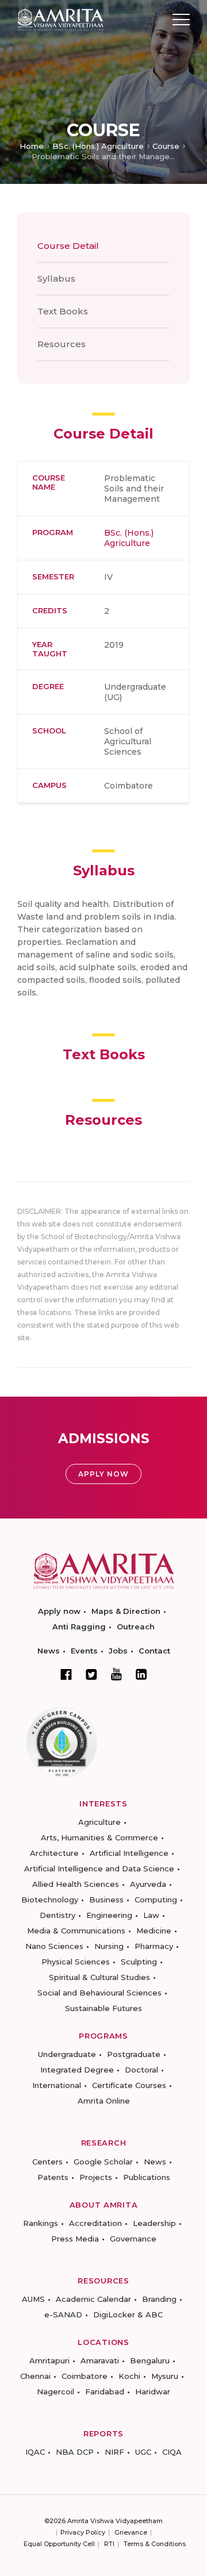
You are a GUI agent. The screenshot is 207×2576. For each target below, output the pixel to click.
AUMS (33, 2299)
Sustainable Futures (103, 2008)
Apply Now (103, 1474)
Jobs (118, 1650)
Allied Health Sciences (75, 1884)
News (48, 1650)
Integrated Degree (77, 2069)
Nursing (109, 1946)
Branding (159, 2299)
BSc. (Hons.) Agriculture (98, 146)
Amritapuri (49, 2360)
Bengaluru (150, 2360)
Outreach (136, 1626)
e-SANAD (63, 2314)
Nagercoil (55, 2391)
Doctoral (141, 2069)
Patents (52, 2177)
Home (32, 146)
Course (165, 146)
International (56, 2085)
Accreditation (95, 2223)
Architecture (54, 1853)
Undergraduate (67, 2054)
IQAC (35, 2451)
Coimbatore (85, 2376)
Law (151, 1915)
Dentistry (57, 1915)
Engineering (109, 1915)
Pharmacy (154, 1946)
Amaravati (99, 2360)
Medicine (153, 1930)
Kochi (129, 2376)
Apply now (59, 1611)
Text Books (62, 311)
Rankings (40, 2223)
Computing (156, 1899)
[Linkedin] (141, 1674)
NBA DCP (75, 2451)
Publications (146, 2177)
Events (84, 1650)
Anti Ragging (79, 1626)
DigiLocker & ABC (128, 2314)
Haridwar (152, 2391)
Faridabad (104, 2391)
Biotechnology (49, 1899)
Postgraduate (133, 2054)
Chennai (35, 2376)
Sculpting (139, 1961)
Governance (133, 2238)
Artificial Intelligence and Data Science (99, 1868)
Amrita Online (104, 2100)
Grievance (130, 2532)
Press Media (75, 2238)
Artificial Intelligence (129, 1853)
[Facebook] (66, 1674)
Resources (61, 344)
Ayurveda (148, 1884)
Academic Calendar (93, 2299)
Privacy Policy (82, 2532)
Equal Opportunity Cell (59, 2544)
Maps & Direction (125, 1611)
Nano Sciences (54, 1946)
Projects (95, 2177)
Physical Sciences (75, 1961)
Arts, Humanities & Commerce (99, 1837)
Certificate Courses (129, 2085)
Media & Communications (76, 1930)
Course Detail (68, 245)
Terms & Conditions (155, 2544)
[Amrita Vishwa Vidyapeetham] (60, 18)
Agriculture (99, 1822)
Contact (154, 1650)
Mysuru (164, 2376)
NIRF (114, 2451)
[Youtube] (116, 1674)
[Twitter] (91, 1674)
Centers (47, 2161)
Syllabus (56, 278)
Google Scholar (103, 2161)
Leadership (154, 2223)
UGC (143, 2451)
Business (106, 1899)
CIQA (172, 2451)
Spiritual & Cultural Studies (99, 1977)
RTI (109, 2544)
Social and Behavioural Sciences (99, 1992)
==*==
Your assignment | State how many lines in the material above hold the word "Artificial". Add nothing else.

Answer to the problem | 2